More on matching and identification

At the Social Science Statistics blog, Richard Nielsen posts a response (link) to the Chris Blattman’s recent post (link) on problems with the way people interpret what matching does:

Matching is generally a pretty smart way to condition on observables, but it doesn’t buy you anything if you believe that there are unobserved variables that systematically influence treatment assignment…[P]eople I [Nielsen] talk to who are skeptical of matching almost always argue that there will always be problematic unobservables lurking no matter how hard you try to measure them. In general, these types of people prefer instrumental variables approaches (and tend to be economists rather than statisticians, interestingly enough)….[W]hat always gets me is that the same people who tell me that lurking unobservables are everywhere tend to be fairly comfortable making the types of exclusion restrictions that make IV approaches work. The crazy thing is that just like matching, these assumptions rely on assumptions about unobservable causal pathways. The claim that an instrumental variable is valid is the claim that there are no unobserved (or observed) variables linking the instrument to the outcome except through the path of the instrumented variable. So it always puzzles me that the same people who think that lurking unobservables are everywhere in matching somehow think that all these lurking uobservables go away as soon as you call something an instrument and try to defend it as exogenous.

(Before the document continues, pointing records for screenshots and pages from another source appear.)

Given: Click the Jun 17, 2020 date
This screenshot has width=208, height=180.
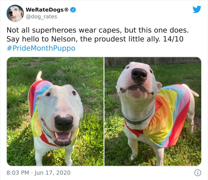Looking at the screenshot, I should pyautogui.click(x=53, y=173).
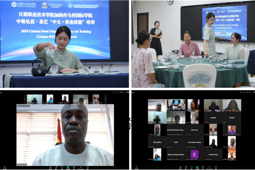Open the more options icon in right meeting
This screenshot has height=170, width=255.
(x=216, y=167)
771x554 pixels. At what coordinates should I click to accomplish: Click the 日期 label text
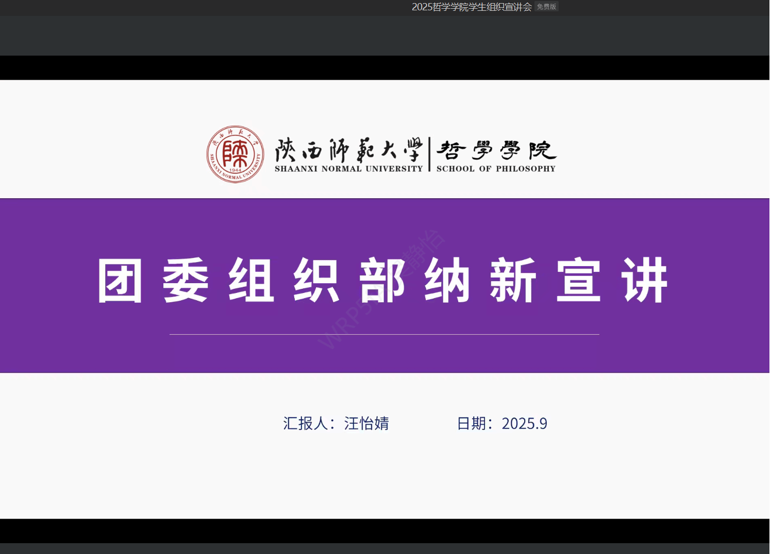click(x=471, y=423)

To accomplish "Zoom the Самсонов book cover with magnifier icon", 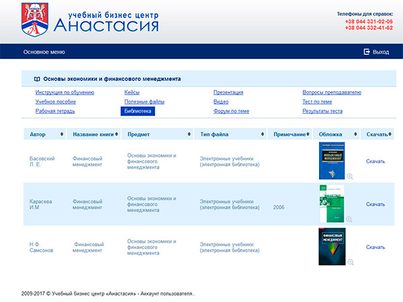I will click(x=350, y=262).
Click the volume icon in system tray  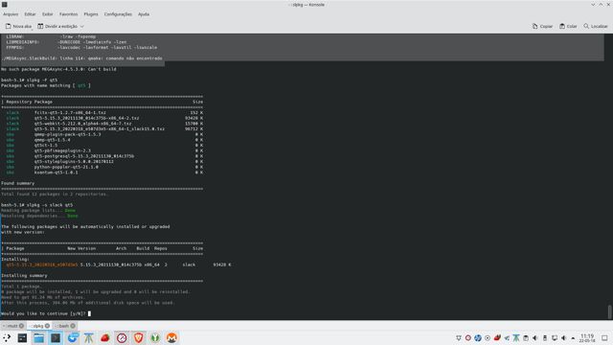pos(564,338)
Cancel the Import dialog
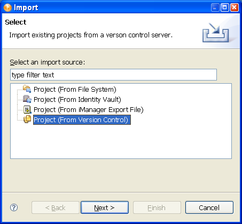Image resolution: width=242 pixels, height=224 pixels. (209, 207)
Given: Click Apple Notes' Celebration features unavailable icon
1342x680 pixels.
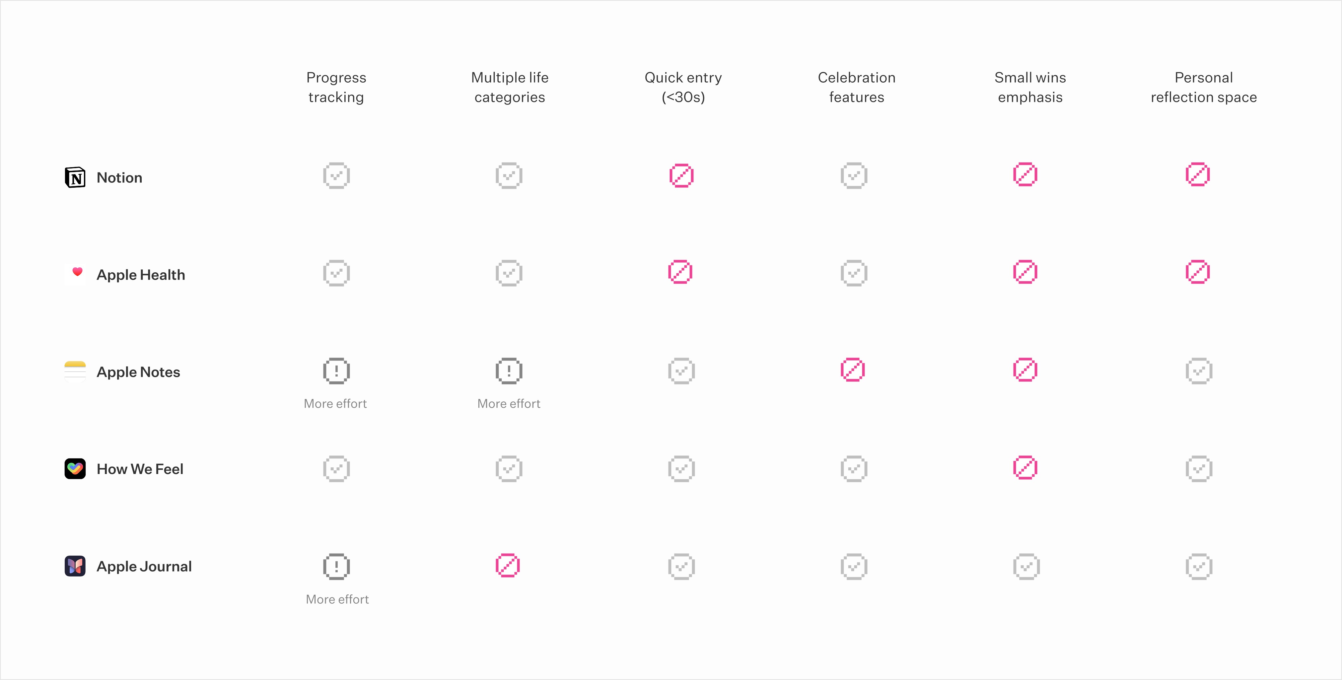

Nielsen is arguing that IV analyses are on no firmer ground than are the matching analyses that Blattman complains about. This is because, according to Nielsen, claims of “exclusion” in typical IV analyses are no less dubious than claims of “no unmeasured confounding” in typical matching analyses.

A reaction: A matching analysis is convincing only if you have a verifiable story (or a collection of verifiable stories) to explain why two units who share common covariates may nonetheless differ in their treatment assignment. One way this may happen is if you have something that acts like an instrument, determining treatment status and nothing else among units that are otherwise the same. (This is sort of what Gilligan, Mvukiyehe, and I did in our ex-combatant reintegration paper [link], although the identification was far from pristine.) Or, you may have a collection of such “exogenous sources of variation”—that is, a collection of fortuitous events that determine treatment but nothing else for the different matched sets of cases in the analysis. Another way this may happen is if you can really reconstruct the assignment mechanism, using matching to account for all the information that was available to those who made assignment decisions, and then demonstrating that there was something akin to a coin flip that determined treatment status within matched sets. From that perspective, matching is just a robust conditioning technique that we can use to implement a causal identification strategy based on either verifiable sources of exogenous variation or a certifiably reconstructed assignment process. The technique needs to be wedded to these sources of identification. In that way, the comparison should not be between a “matching” analysis and “IV” analysis but between a “non-IV exogenous variation” analysis or a “reconstructed assignment mechanism” analysis and “IV.” Many applications of matching fail to specify from where, in fact, identification is being attained. IV analyses by necessity have to address this issue head on. For this reason, I disagree with the claim that analyses based on these two approaches are similarly problematic.